¡Canadá saca las garras en el ring comercial! Este miércoles, el primer ministro Mark Carney dejó claro que no permitirá que Estados Unidos dicte las reglas en la revisión del T-MEC, el tratado comercial norteamericano. Mientras México ya tuvo dos rondas de charlas con Washington y arranca negociaciones formales el próximo mes, Canadá aún no tiene fecha para sentarse a la mesa. La revisión debe concluir antes del 1 de julio.
Carney, hablando con periodistas, soltó un “no” rotundo a que EE. UU. imponga condiciones unilateralmente. “Estamos negociando, no recibiendo órdenes; buscaremos un acuerdo que nos convenga a ambos, aunque tome tiempo”, afirmó.
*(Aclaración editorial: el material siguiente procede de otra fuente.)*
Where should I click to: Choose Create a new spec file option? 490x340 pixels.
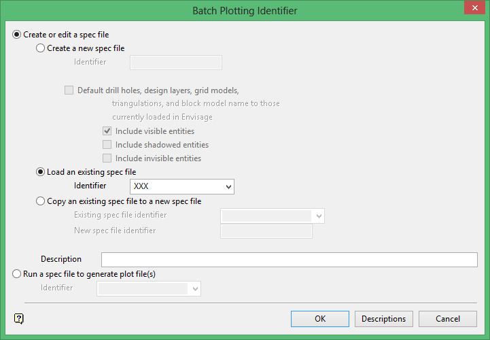point(40,48)
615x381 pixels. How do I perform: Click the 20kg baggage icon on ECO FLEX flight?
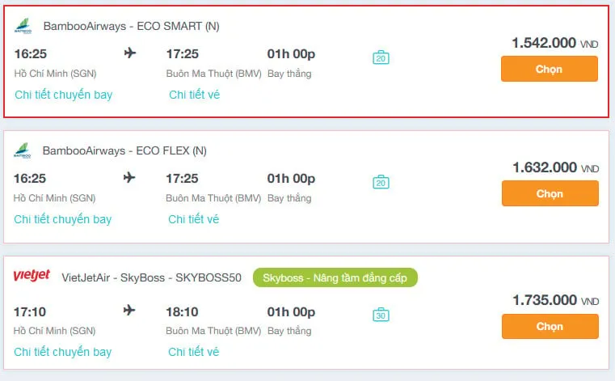(x=381, y=182)
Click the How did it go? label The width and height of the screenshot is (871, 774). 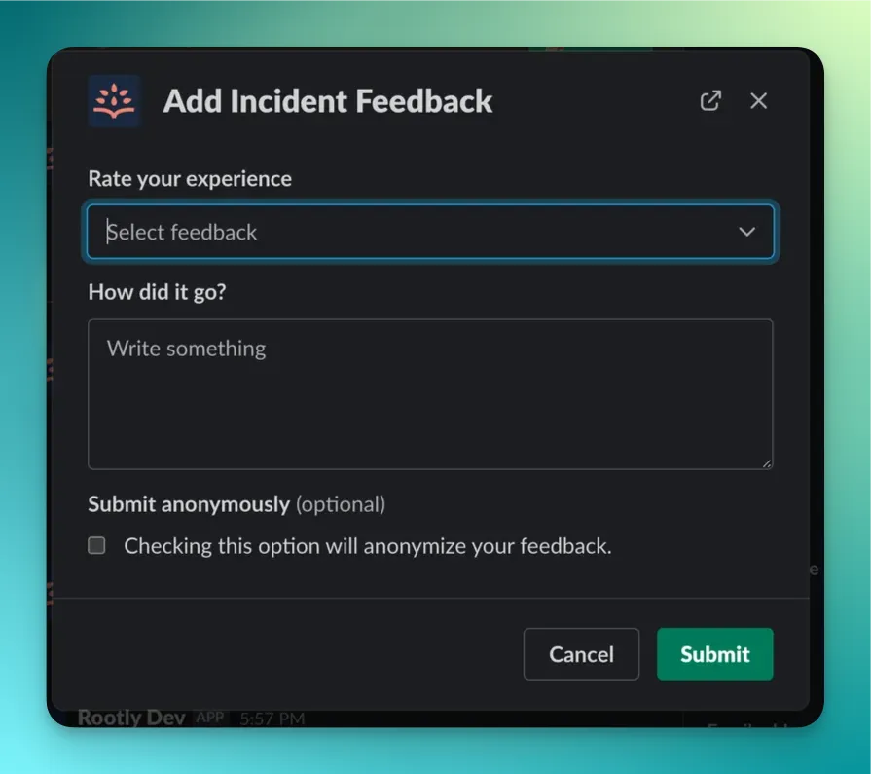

Jean Charest, ex primer ministro de Quebec y asesor de Carney, reveló a Radio-Canada que Washington pide “muchas concesiones” a Ottawa antes de siquiera empezar. ¿Qué sigue, pedir el jarabe de arce gratis?
El año pasado, Donald Trump golpeó con aranceles a importaciones canadienses clave, y Canadá respondió con contramedidas, como un buen duelo de hockey. Carney insiste en que estas movidas de Trump muestran que Canadá debe diversificar su comercio y no depender tanto de su vecino del sur. Janice Charette, la principal negociadora comercial canadiense, aclaró el martes que no espera resolver todo con EE. UU. antes del plazo, pero tampoco cree que el T-MEC se vaya al traste por eso.
Así que, mientras México ya calienta motores, Canadá se prepara para negociar sin doblar el brazo. ¿Lograrán un trato justo o terminarán en un tira y afloja más frío que un invierno en Quebec? Esto pinta más tenso que un partido de playoffs.